§ **Prompt A**:
According to the passage on FCS file parsing options, which option should be enabled when a file lacks the time measurement?
§ **Prompt B**:
Carry on the passage about FCS file parsing options, picking up after its last sentence.

* Start Reading text *

Enable trim_value_whitespace to remove whitespace from the beginning and end
of all values in TEXT. This will likely create empty values, in which case
allow_empty can also be used.
Composite values which are represented as comma-separated lists ($SPILLOVER for example) sometimes have whitespace between the commas. Most of these separated values are numbers, which cannot be parsed with space around them.
Enable trim_intra_value_whitespace to remove this whitespace.
Values for standard keys can be totally overriden with
replace_standard_key_values. In practice, there may be other options which are
more specific to the error which are more robust. This should be used as a last
resort since it requires manually specifying each key and value.
The time measurement should have a $PnN with the value Time. The standard
slightly loosens this restriction and says this should be matched
case-insensitively.
Some vendors use something like T1 or HDR-T for time. Specify
time_meas_pattern with a pattern to match the $PnN of the time measurement
in these cases.
Files should include the time measurement. Enable allow_missing_time to permit
the time measurement to be missing.
$PnG for the time measurement should not be present. In practice, a value of
1.0 should be fine since this amounts to an identity operation.
Some files will set this to a non-unit value. Enable ignore_time_gain to
ignore $PnG for the time measurement.
The time measurement should not have any keywords which describe an optical
property (ie $PnL) or a detector (ie PnV). Use ignore_time_optical_keys to
ignore these keys if present.
Only FCS 3.2 specifies that the OTHER segment offsets should be 8 bytes long. Consequently, some vendors will use a different (often much longer) width when writing OTHER segments, presumably to break past the limit imposed by only allowing 8 digits.
The flag other_width allows one to specify this width. Unfortunately it will
likely require trial-and-error and/or direct inspection of the file to figure
out what this should be.
OTHER segments can be ignored entirely by setting max_other to 0. This
will bypass parsing of OTHER segments entirely.
Delimiters can have multiple failure modes, some of which have a tendency to occur together.
Delimiters are supposed to be "escapable" which means the delimiter can be included in a keyword value if it doesn't appear at the beginning/end and if it is preceded by another delimiter (escaped). This precludes empty key values, which are forbidden by the standard.
Some FCS files use literal delimiters, presumably to allow empty keyword values.
In this case, enable use_literal_delims.
Delimiters should be an ASCII character (value between 1 and 126). For files
which do not follow this, enable allow_non_ascii_delim.
The TEXT segment should start and end with a delimiter. If this isn't the
case, enabling allow_missing_final_delim can solve this.
However, this likely means that the boundaries of the TEXT segment are incorrect and should be fixed by changing the offsets.
Delimiters (even when escaped) should not appear at word boundaries as it is ambiguous if the delimiter is part of the previous or next word.

* End Reading text *
* Start Supplied material *

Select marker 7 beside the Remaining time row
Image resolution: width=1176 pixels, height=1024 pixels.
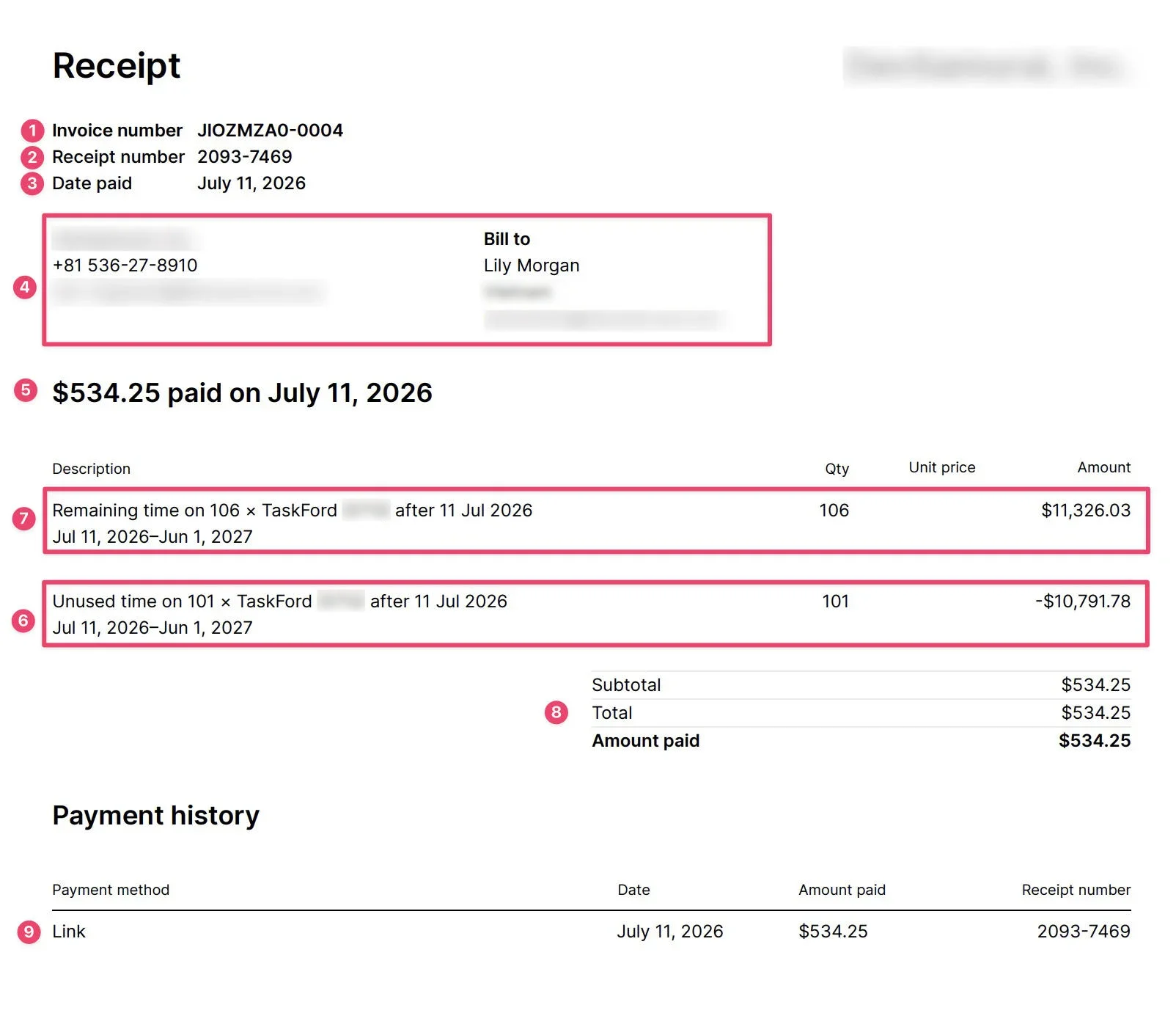tap(24, 519)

* End Supplied material *

§ **Task result A**:
allow_missing_time

§ **Task result B**:
Enable allow_delim_at_boundary to permit this. Such delimiters will be
discarded as they cannot be accurately interpreted.
The delimiter for primary and supplemental TEXT should be the same. In
practice this isn't necessary since the delimiter can be interpreted as the
first character of the segment. Enable allow_supp_text_own_delim to permit
this error.
All keywords should be unique. Enabling allow_nonunique will permit non-unique
keywords to exist without triggering an error (fireflow will only use the
first).
Keys and values come in pairs, so if the number of words in TEXT is odd, the
last key does not have a value. Enable allow_odd to permit this. The last
key will be ignored.
Empty keyword values are not permitted. This is implied when delimiter escaping
is used. To allow empty values, enable allow_empty. Keys with empty values
will be dropped.
The TEXT segment should be composed of UTF-8 text. Enable allow_non_utf8 to
permit non-UTF8 characters to be encountered while parsing. Such keys and/or
values will be dropped.
Alternatively, enable use_latin1 to interpret each character in TEXT as
Latin-1 aka ISO/IEC 8859-1 if these need to be salvaged.
Technically, FCS2.0 and FCS3.0 (by default) only permit ASCII characters in
TEXT. fireflow (being written in a modern language) uses UTF-8 for all
strings by default so it does not explicitly forbid valid UTF-8 but non-ASCII
characters for 2.0/3.0.
All keys (standard or not) should be composed of ASCII characters. Enable
allow_non_ascii_keywords to permit these. This only applies to non-standard
keywords in standardized mode, since fireflow will search for standard keys
using hardcoded strings which only contain ASCII.
Unless a file uses delimited ASCII (which is rare if it ever happens), the number of events can be computed by dividing the length of DATA over the event width (the sum of $PnB in bytes). $TOT is unnecessary in this case and leaves the possibility for a mismatch.
In case of such a mismatch, enable allow_tot_mismatch to ignore the error.
There is also the possibility that the event width does not evenly divide
DATA. In this case, enable allow_uneven_event_width to permit the file to be
read without error.